## What is required
Return each entry below without any alteration.

[Opening Record set section]

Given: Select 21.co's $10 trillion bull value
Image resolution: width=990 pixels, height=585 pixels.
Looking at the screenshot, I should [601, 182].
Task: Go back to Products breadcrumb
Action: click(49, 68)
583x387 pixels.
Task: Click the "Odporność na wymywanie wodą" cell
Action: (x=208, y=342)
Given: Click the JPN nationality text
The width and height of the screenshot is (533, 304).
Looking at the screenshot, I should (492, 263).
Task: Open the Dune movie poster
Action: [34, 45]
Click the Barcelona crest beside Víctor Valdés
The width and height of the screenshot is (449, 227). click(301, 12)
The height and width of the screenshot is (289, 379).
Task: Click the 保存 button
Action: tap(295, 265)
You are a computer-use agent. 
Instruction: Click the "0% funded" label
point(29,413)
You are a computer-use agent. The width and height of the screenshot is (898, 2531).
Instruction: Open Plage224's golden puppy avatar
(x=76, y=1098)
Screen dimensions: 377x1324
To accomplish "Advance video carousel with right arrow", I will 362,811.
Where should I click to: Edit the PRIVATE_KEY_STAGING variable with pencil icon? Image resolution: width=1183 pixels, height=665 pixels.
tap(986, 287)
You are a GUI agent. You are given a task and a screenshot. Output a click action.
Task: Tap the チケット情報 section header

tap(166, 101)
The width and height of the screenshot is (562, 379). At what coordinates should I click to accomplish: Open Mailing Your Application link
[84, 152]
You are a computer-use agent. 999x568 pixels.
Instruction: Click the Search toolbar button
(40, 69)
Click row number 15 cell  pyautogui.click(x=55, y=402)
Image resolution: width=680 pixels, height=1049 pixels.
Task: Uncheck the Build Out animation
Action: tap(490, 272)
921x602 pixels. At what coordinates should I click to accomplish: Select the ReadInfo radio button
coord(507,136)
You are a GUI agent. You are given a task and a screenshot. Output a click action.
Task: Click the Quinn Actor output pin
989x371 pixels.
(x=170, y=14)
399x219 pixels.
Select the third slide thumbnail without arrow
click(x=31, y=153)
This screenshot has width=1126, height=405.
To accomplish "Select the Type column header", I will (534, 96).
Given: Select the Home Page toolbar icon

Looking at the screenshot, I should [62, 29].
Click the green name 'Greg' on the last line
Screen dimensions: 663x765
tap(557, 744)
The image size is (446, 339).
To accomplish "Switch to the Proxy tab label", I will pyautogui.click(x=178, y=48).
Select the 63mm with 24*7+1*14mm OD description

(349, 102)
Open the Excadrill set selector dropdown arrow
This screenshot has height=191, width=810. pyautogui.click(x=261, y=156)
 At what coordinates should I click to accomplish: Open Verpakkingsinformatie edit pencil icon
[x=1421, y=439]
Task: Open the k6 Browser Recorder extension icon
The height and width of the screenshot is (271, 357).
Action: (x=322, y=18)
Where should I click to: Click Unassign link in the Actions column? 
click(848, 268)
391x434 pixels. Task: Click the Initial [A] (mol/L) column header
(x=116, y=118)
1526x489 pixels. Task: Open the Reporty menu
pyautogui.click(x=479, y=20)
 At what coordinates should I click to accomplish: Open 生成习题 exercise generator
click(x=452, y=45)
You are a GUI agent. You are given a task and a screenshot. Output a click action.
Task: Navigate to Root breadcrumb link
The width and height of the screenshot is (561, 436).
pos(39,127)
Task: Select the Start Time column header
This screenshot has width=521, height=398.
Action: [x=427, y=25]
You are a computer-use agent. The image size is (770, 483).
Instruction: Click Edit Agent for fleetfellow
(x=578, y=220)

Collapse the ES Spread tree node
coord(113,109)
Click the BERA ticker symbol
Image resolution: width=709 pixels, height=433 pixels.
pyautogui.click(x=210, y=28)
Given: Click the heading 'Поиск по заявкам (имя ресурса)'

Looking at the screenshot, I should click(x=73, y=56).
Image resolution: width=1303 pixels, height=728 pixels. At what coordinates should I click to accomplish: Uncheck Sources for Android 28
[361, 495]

[Closing Record set section]

## The answer
Given: Select 21.co's $10 trillion bull value
Image resolution: width=990 pixels, height=585 pixels.
Looking at the screenshot, I should [601, 182].
Task: Go back to Products breadcrumb
Action: click(49, 68)
583x387 pixels.
Task: Click the "Odporność na wymywanie wodą" cell
Action: (x=208, y=342)
Given: Click the JPN nationality text
The width and height of the screenshot is (533, 304).
Looking at the screenshot, I should (492, 263).
Task: Open the Dune movie poster
Action: [34, 45]
Click the Barcelona crest beside Víctor Valdés
The width and height of the screenshot is (449, 227). click(301, 12)
The height and width of the screenshot is (289, 379).
Task: Click the 保存 button
Action: tap(295, 265)
You are a computer-use agent. 
Instruction: Click the "0% funded" label
point(29,413)
You are a computer-use agent. The width and height of the screenshot is (898, 2531).
Instruction: Open Plage224's golden puppy avatar
(x=76, y=1098)
Screen dimensions: 377x1324
To accomplish "Advance video carousel with right arrow", I will 362,811.
Where should I click to: Edit the PRIVATE_KEY_STAGING variable with pencil icon? Image resolution: width=1183 pixels, height=665 pixels.
tap(986, 287)
You are a GUI agent. You are given a task and a screenshot. Output a click action.
Task: Tap the チケット情報 section header

tap(166, 101)
The width and height of the screenshot is (562, 379). At what coordinates should I click to accomplish: Open Mailing Your Application link
[84, 152]
You are a computer-use agent. 999x568 pixels.
Instruction: Click the Search toolbar button
(40, 69)
Click row number 15 cell  pyautogui.click(x=55, y=402)
Image resolution: width=680 pixels, height=1049 pixels.
Task: Uncheck the Build Out animation
Action: tap(490, 272)
921x602 pixels. At what coordinates should I click to accomplish: Select the ReadInfo radio button
coord(507,136)
You are a GUI agent. You are given a task and a screenshot. Output a click action.
Task: Click the Quinn Actor output pin
989x371 pixels.
(x=170, y=14)
399x219 pixels.
Select the third slide thumbnail without arrow
click(x=31, y=153)
This screenshot has width=1126, height=405.
To accomplish "Select the Type column header", I will (534, 96).
Given: Select the Home Page toolbar icon

Looking at the screenshot, I should [62, 29].
Click the green name 'Greg' on the last line
Screen dimensions: 663x765
tap(557, 744)
The image size is (446, 339).
To accomplish "Switch to the Proxy tab label", I will pyautogui.click(x=178, y=48).
Select the 63mm with 24*7+1*14mm OD description

(349, 102)
Open the Excadrill set selector dropdown arrow
This screenshot has height=191, width=810. pyautogui.click(x=261, y=156)
 At what coordinates should I click to accomplish: Open Verpakkingsinformatie edit pencil icon
[x=1421, y=439]
Task: Open the k6 Browser Recorder extension icon
The height and width of the screenshot is (271, 357).
Action: (x=322, y=18)
Where should I click to: Click Unassign link in the Actions column? 
click(848, 268)
391x434 pixels. Task: Click the Initial [A] (mol/L) column header
(x=116, y=118)
1526x489 pixels. Task: Open the Reporty menu
pyautogui.click(x=479, y=20)
 At what coordinates should I click to accomplish: Open 生成习题 exercise generator
click(x=452, y=45)
You are a GUI agent. You are given a task and a screenshot. Output a click action.
Task: Navigate to Root breadcrumb link
The width and height of the screenshot is (561, 436).
pos(39,127)
Task: Select the Start Time column header
This screenshot has width=521, height=398.
Action: [x=427, y=25]
You are a computer-use agent. The image size is (770, 483).
Instruction: Click Edit Agent for fleetfellow
(x=578, y=220)

Collapse the ES Spread tree node
coord(113,109)
Click the BERA ticker symbol
Image resolution: width=709 pixels, height=433 pixels.
pyautogui.click(x=210, y=28)
Given: Click the heading 'Поиск по заявкам (имя ресурса)'

Looking at the screenshot, I should click(x=73, y=56).
Image resolution: width=1303 pixels, height=728 pixels. At what coordinates should I click to accomplish: Uncheck Sources for Android 28
[361, 495]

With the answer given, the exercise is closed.